Abstract
Purpose :
VRDN-002 is a novel anti-IGF-1R monoclonal antibody intended for treatment of Thyroid Eye Disease (TED). It is engineered to incorporate Fc modifications for half-life extension to enable convenient dosing. TED is most prevalent in patients with Graves’ Disease and is driven by Thyroid Stimulating Hormone Receptor (TSHR) agonistic autoantibodies and crosstalk between TSHR and IGF-1R. We sought to compare the pharmacokinetic (PK) parameters of VRDN-002 in cynomolgus monkeys to the marketed IGF-1R antibody, teprotumumab, and to estimate potential human exposures for various dosing paradigms.
Methods :
VRDN-002 was administered to cynomolgus monkeys by 30 min intravenous (IV) infusion at 2, 10, and 50 mg/kg, and by subcutaneous (SC) injection at 2 and 10 mg/kg.
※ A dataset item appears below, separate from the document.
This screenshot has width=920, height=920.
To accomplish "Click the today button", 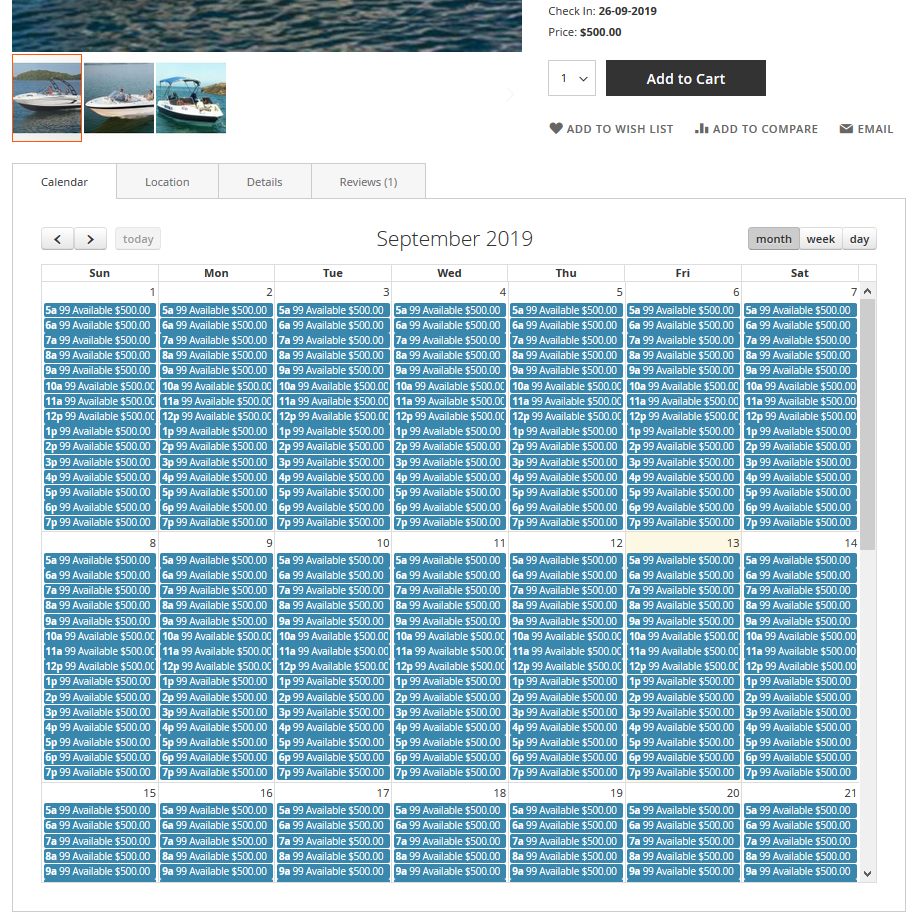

Teprotumumab 10 mg/kg was also administered by 30 min IV infusion. PK samples were collected at 30 min, 2 and 8 hrs, and 1, 3, 7, 10, 14, 21, 28, 35, 42, 49, and 56 days. VRDN-002 and Teprotumumab levels in serum were measured using a human IgG specific ELISA. Data were analyzed using the WinNonlin non-compartmental model. In addition, a semi-mechanistic model incorporating target-mediated drug disposition (TMDD) was constructed based on a population pharmacokinetic model of teprotumumab in TED patients, as well as VRDN-002 and teprotumumab PK in NHPs. The model was used to estimate human PK for VRDN-002.
Results :
VRDN-002 PK administered by IV infusion was approximately linear between 10 and 50 mg/kg doses, suggesting TMDD was saturated at these doses. At 10 mg/kg, VRDN-002 half-life and AUCinf were 14 ± 4 days and 2,300 ± 312 µg.day/mL, respectively, vs. 6.4 ± 0.3 days and 779 ± 79 µg.day/mL for teprotumumab. Bioavailability of VRDN-002 administered via SC injection was 62%. Human exposure estimates of VRDN-002 for various dosing regimens were generated from the semi-mechanistic model.
Conclusions :
VRDN-002 demonstrated a desirable PK profile in non-human primates, suggesting potential as a novel therapeutic monoclonal antibody for the treatment of TED. The prolonged half-life of VRDN-002 may enable lower frequency of IV infusion and/or low-volume SC injection; each possibility awaits clinical confirmation.
This abstract was presented at the 2022 ARVO Annual Meeting, held in Denver, CO, May 1-4, 2022, and virtually.